# Hydraulic or mechanical PTO wood chippers



## GreaseNipple

Hello,
I am thinking of buying a PTO driven wood chipper to use with my tractor. I see that most companies offer ones with a hydraulic feed and ones with a mechanical feed. It seems that most companies charge about $500 dollars more for the hydraulic feed. Which one performs better or doesn't it make much of a difference ? Please enlighten me......those of you who own one and who have a lot of experience !!!! Thanks



GreaseNipple


----------



## pogobill

Well, not sure if this is of any help, but I have a tow behind with it's own engine and hydraulic tank. It's a 25 tonne unit and I haven't had a lick of trouble with it. I like the fact that I can haul it to where I need it, unhook it and set up to split wood. I can then use the tractor (and a trailer if need be) to haul the wood back to the house. They run independent of each other so when one is running the other isn't so no real big lose in fuel consumption.
Never saw a mechanical splitter before, unless you count the one I have with the steel head and the hickory handle!


----------



## skippy

I can't say that I have heard of a mechanical feed... I have a hydraulic feed (frontier) model. Both of the other frontier models were gravity feeds.

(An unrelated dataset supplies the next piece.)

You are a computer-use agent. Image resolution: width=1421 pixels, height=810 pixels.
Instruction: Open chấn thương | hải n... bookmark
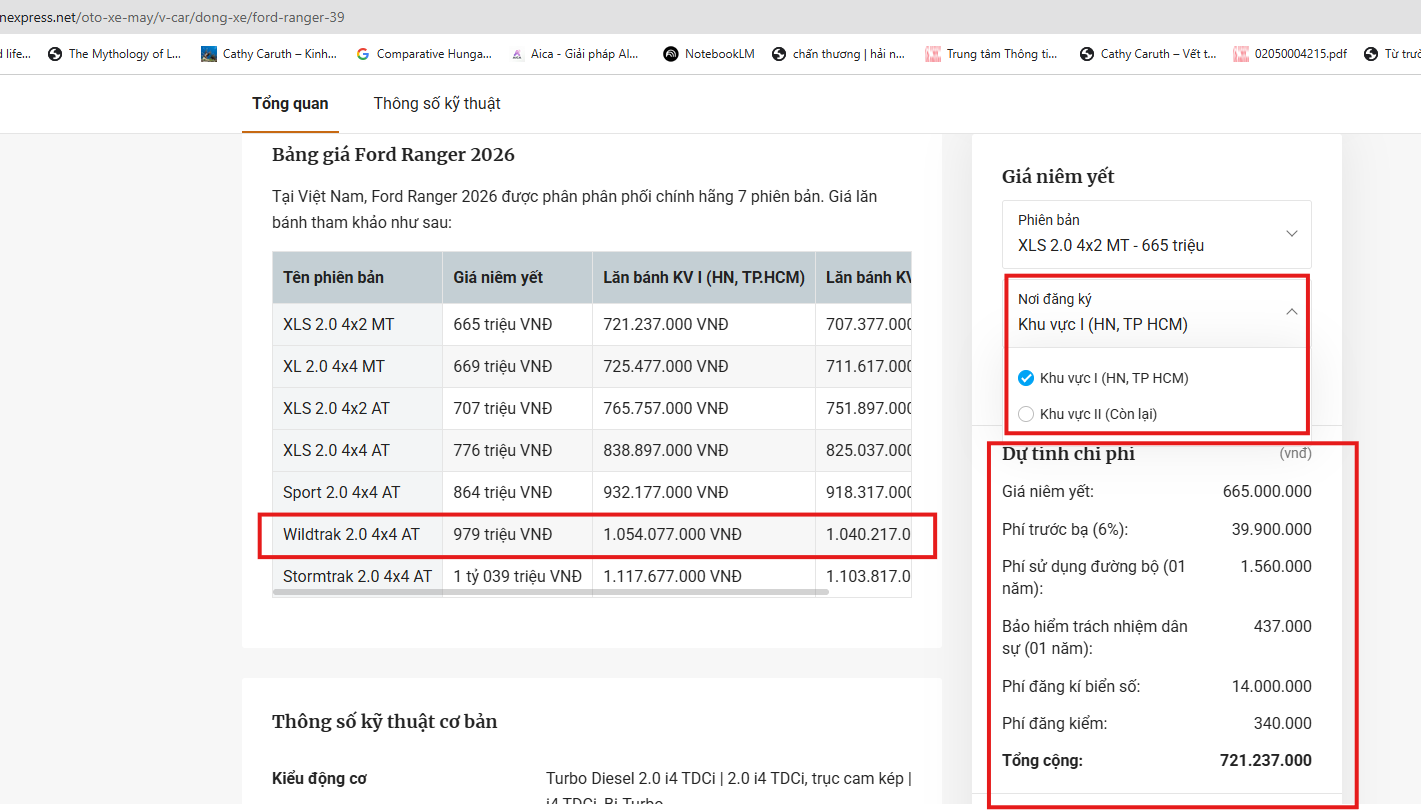coord(838,54)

Pros for the hydraulic as I see them having used it:
-mouth of the unit (the hopper) is in a more natural position since it doesn't need gravity to force the wood in.
-the hydraulic is nice when something gets stuck, just pop it in reverse to clear the system
-less effort when doing the feeding because the hydraulic does the work


----------



## MBTRAC

Are we talking wood chippers ( as in mulchers ) or firewood spltters here & do you have a particular model in mind? 

Generally, irrespective of chippers/mulcher/splitter, if you are doing a lot of work, hydraulic feeds will pay off in the long run due their infinite speed control & quicker stop/reverse functions - I've run commerical chipper/muluchers in past & currently run a commercial fire wood splitter.


----------



## pogobill

You know, I made the mistake, I guess it was a chipper this thread was talking about!Sorry about that!
Anyways, the only experience I have with the chipper is one I rented, Hydraulic feed, worked great... don't do a big bunch of small green stuff at one time, and watch out for old dry stuff shattering! I had the greatest success in the late winter / early spring when the wood is frozen.... chips great, quicker and with less trouble. The one I had was a tow behind as well, but I think if I was going to buy one, I'd get the three point hitch unit.


----------



## skippy

The manual that came with my chipper warned about doing to much dry stuff at once. The heat builds up or something, so they tell you to mix in some green stuff.


----------